What you will do:
Write each entry out again verbatim, pictures excluded.

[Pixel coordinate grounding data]
- - - - -
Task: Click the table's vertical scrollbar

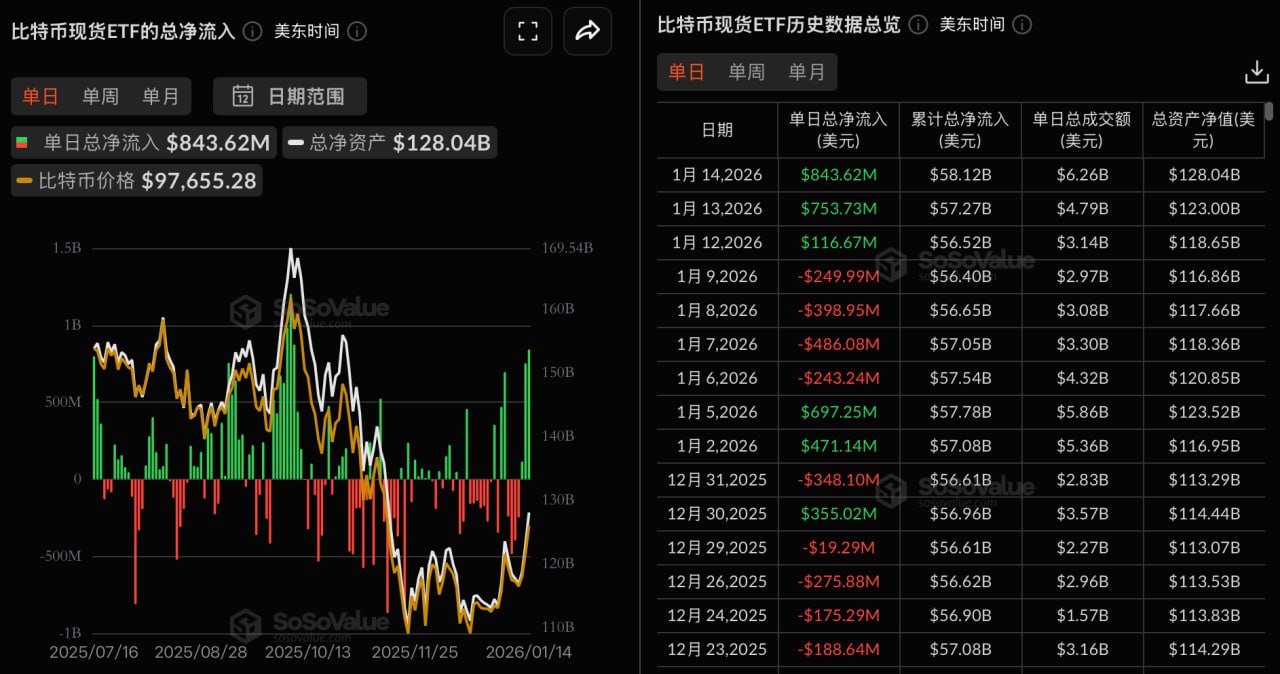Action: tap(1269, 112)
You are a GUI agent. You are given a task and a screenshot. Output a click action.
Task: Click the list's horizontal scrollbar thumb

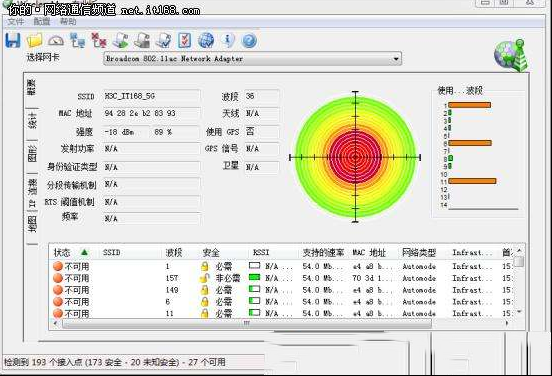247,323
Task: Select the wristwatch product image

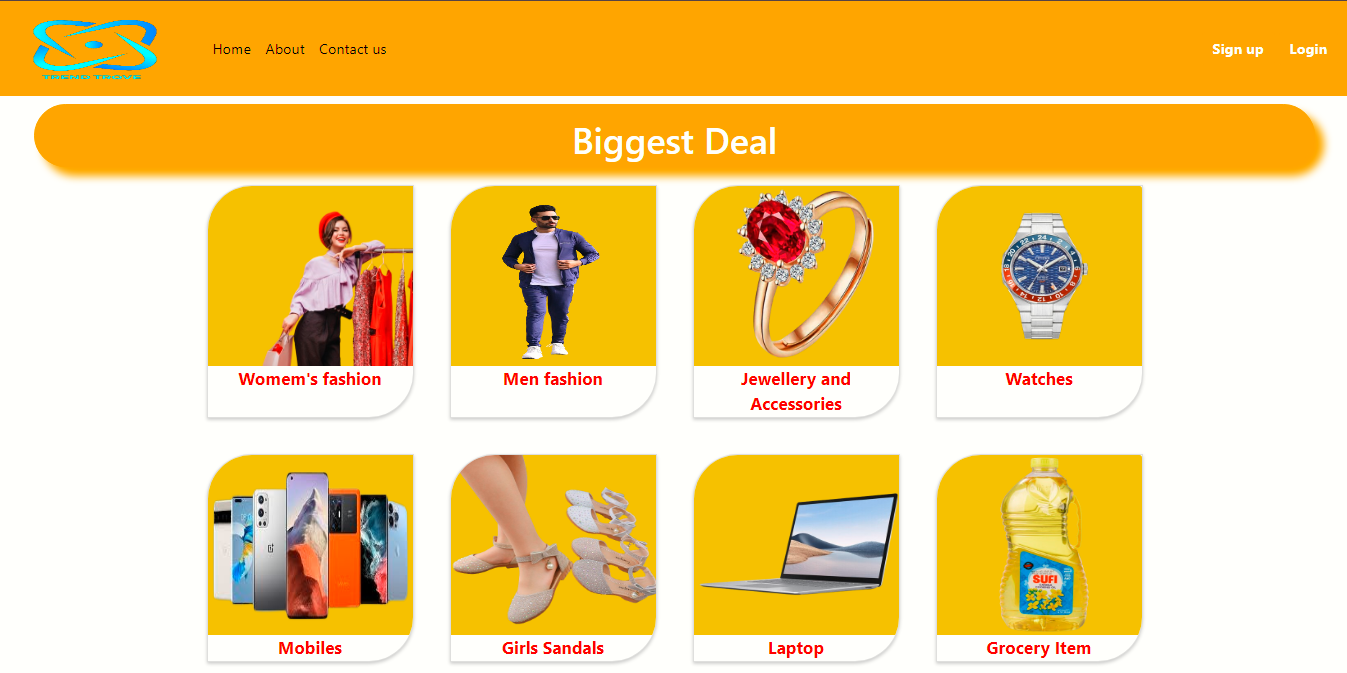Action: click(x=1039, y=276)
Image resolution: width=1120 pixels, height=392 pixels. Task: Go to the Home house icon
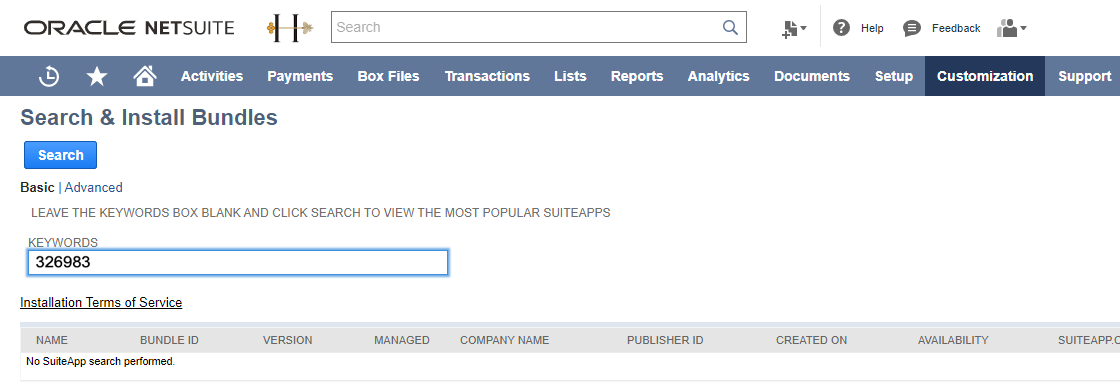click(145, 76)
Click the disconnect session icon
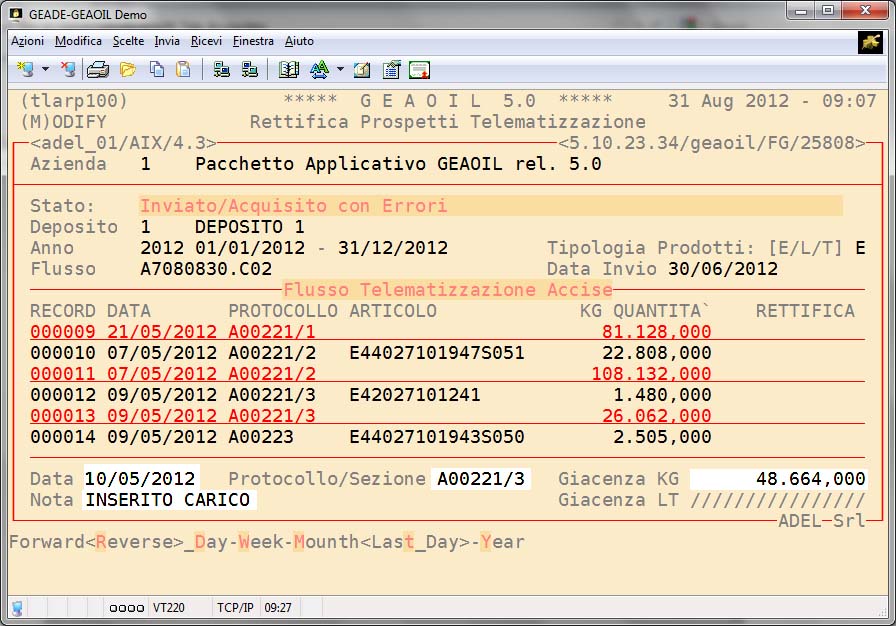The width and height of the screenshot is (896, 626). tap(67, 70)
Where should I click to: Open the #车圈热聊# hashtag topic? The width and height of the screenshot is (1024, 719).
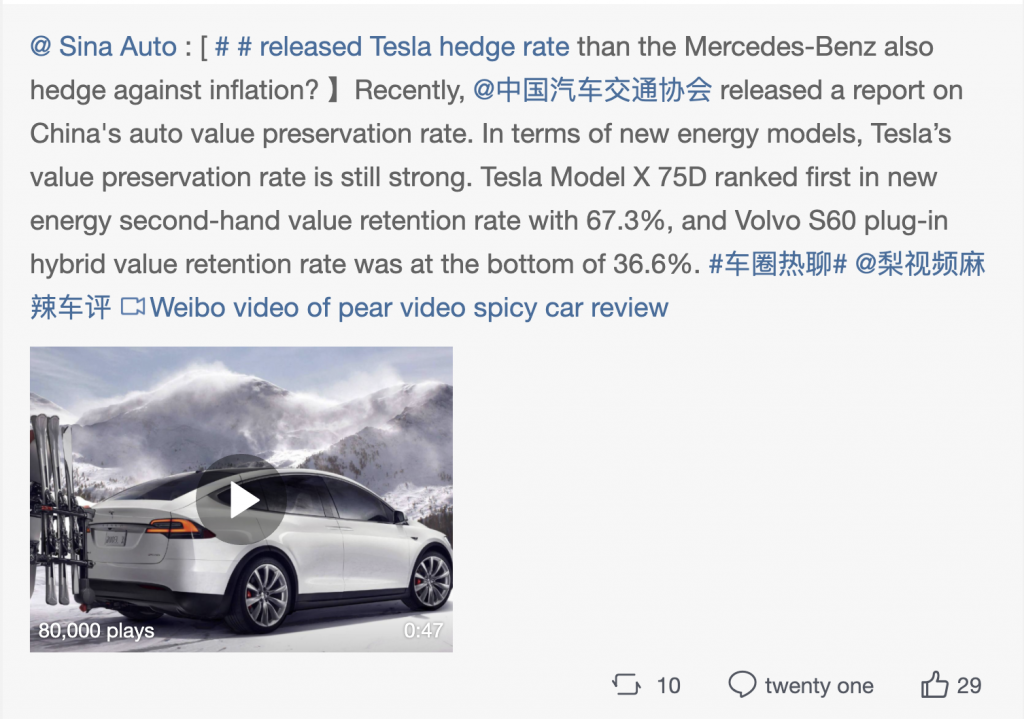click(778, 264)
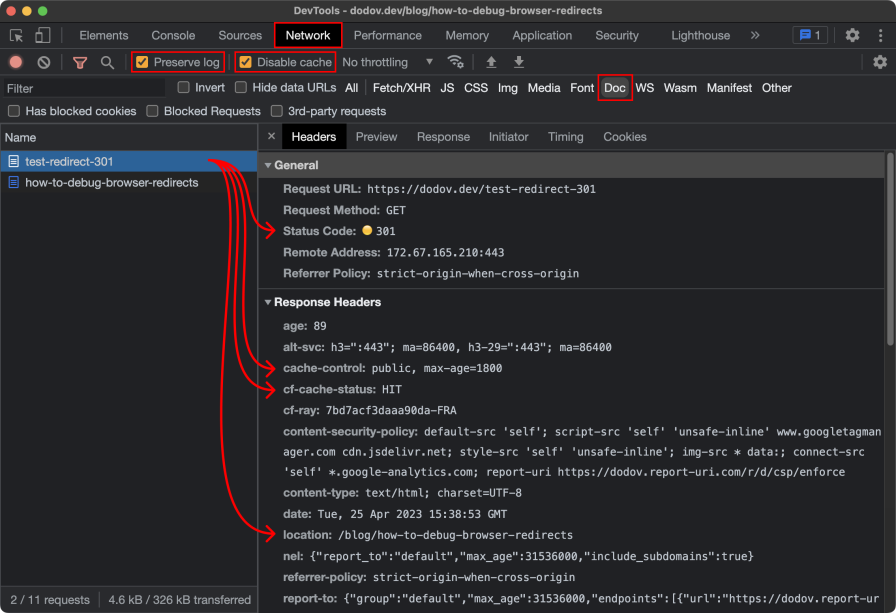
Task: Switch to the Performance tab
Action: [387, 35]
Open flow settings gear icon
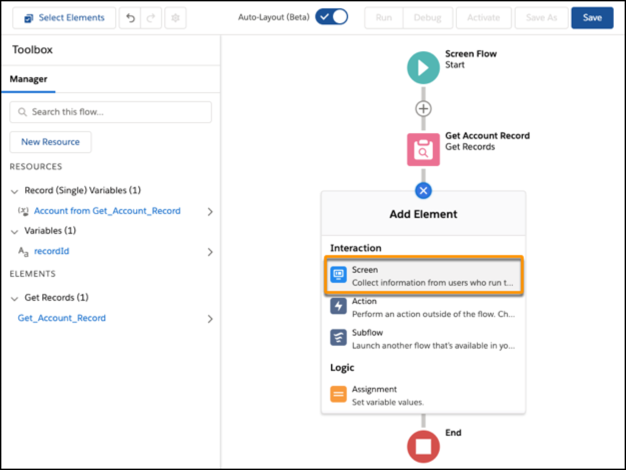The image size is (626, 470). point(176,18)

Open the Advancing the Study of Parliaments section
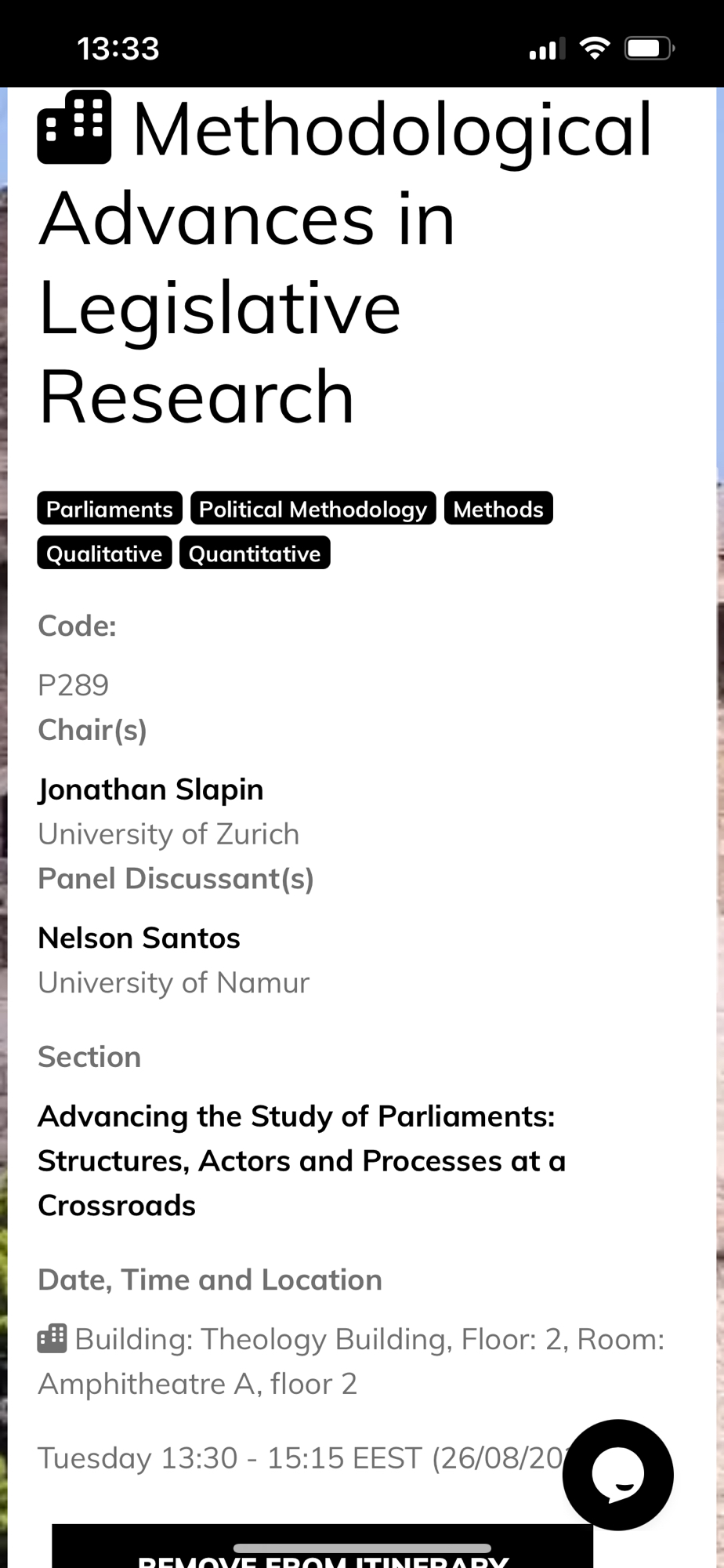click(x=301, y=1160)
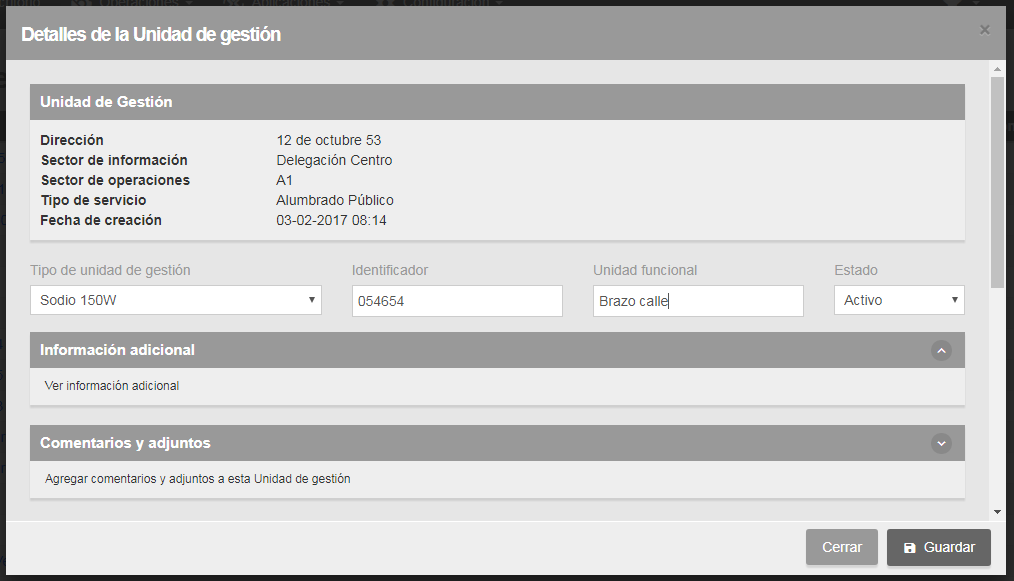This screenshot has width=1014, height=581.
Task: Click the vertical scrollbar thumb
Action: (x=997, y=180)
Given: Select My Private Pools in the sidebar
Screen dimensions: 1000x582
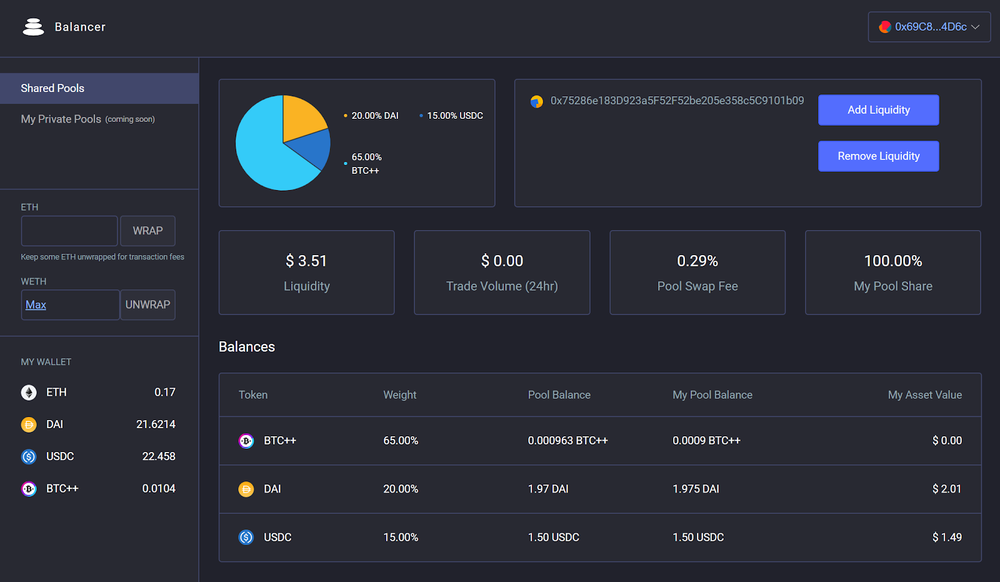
- - - - -
Solution:
Task: Click the table's vertical scrollbar

Action: tap(1269, 112)
You are a GUI agent. You are given a task and a screenshot. Output a click action.
Task: Click the list's horizontal scrollbar thumb

247,323
Task: Select the wristwatch product image

Action: click(x=1039, y=276)
Image resolution: width=1120 pixels, height=392 pixels. Task: Go to the Home house icon
click(145, 76)
Click the disconnect session icon
The width and height of the screenshot is (896, 626). tap(67, 70)
Where should I click to: Open the #车圈热聊# hashtag topic? The width and height of the screenshot is (1024, 719).
click(778, 264)
Task: Switch to the Performance tab
Action: [387, 35]
Open flow settings gear icon
The image size is (626, 470). point(176,18)

Open the Advancing the Study of Parliaments section
click(x=301, y=1160)
This screenshot has width=1014, height=581.
Task: Click the vertical scrollbar thumb
Action: (x=997, y=180)
Given: Select My Private Pools in the sidebar
Screen dimensions: 1000x582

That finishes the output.